El reporte que publica el diario La Nación describe que hubo un valor histórico de venta al público, acorde a la media internacional, de un dólar el litro, en tanto que el precio pagado al productor tuvo un “estándar” de 30 centavos de dólar. “Este año el precio rompió esa media para situarse 55 centavos de dólar por encima”.
Para el Centro, el precio de la leche en el mercado interno está “desfasado y desequilibrado” respecto del internacional, “ocasionando un abrupto descenso en su consumo y el encarecimiento de sus derivados”.
Los primeros diez puestos del ranking son para Canadá, Argentina, Puerto Rico (1,52 dólares), Israel (1,50), Qatar (1,47), Suiza (1,45), Australia y Panamá (1,40) y Costa Rica (1,30). Los países más baratos que cierran la tabla son Alemania (75 centavos), Egipto (70) e India (65).
Alejandro Leveratto, vicepresidente de la Cámara de Productores Lecheros de Córdoba (Caprolec), explicó que nadie “nunca tuvo voluntad política para transparentar los precios de la cadena”. No hay datos concretos de cuánto es el costo industrial, el de logística y los márgenes de la parte comercial.
El costo de producción varía dependiendo de múltiples factores. “Los valores son diversos, el promedio es engañoso”, apuntó. En junio los productores cobraron entre 5,45 y 5,70 pesos por litro.

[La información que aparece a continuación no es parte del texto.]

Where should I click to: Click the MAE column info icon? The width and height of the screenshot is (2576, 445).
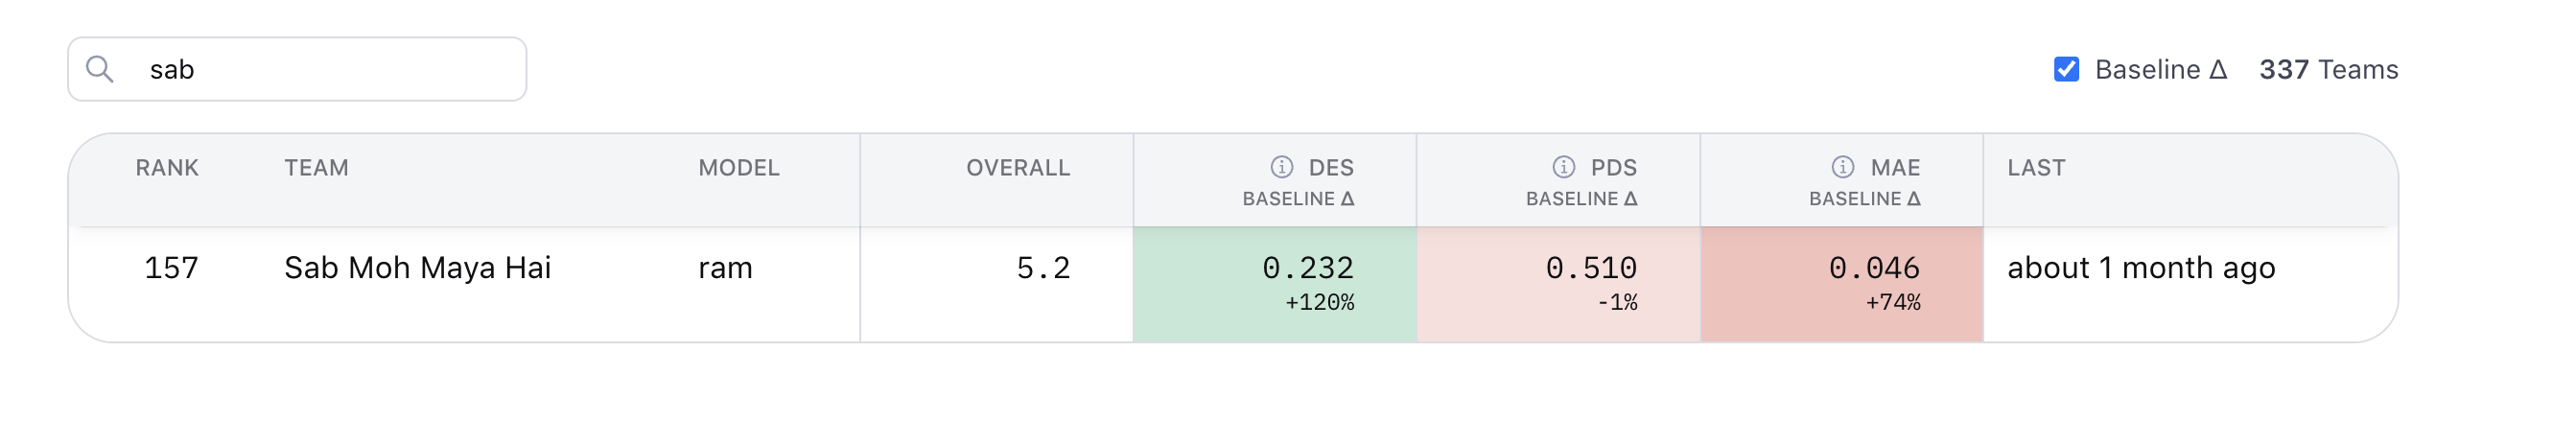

“Cuando arrancó esta gestión nos fue peor -continuó- porque actualizaron los precios de maíz y soja, pero no los nuestros. Hoy con valores más favorables, complica lo que venimos arrastrando”. A su entender, la política no puede ser “dejar que el mercado actúe” porque el único “estable y rentable” es el doméstico y ajusta “destruyendo la producción para que no haya sobreoferta”.
Desde la Mesa de Productores Lecheros de Santa Fe plantearon que ingresan en el país manteca y quesos para abaratar los costos. Paulón aclaró que sólo una industria importó 200 toneladas de manteca y una cadena comercial, ante el temor de que faltara, hizo lo propio. “Ya hay suficiente leche como para producir sin problemas”.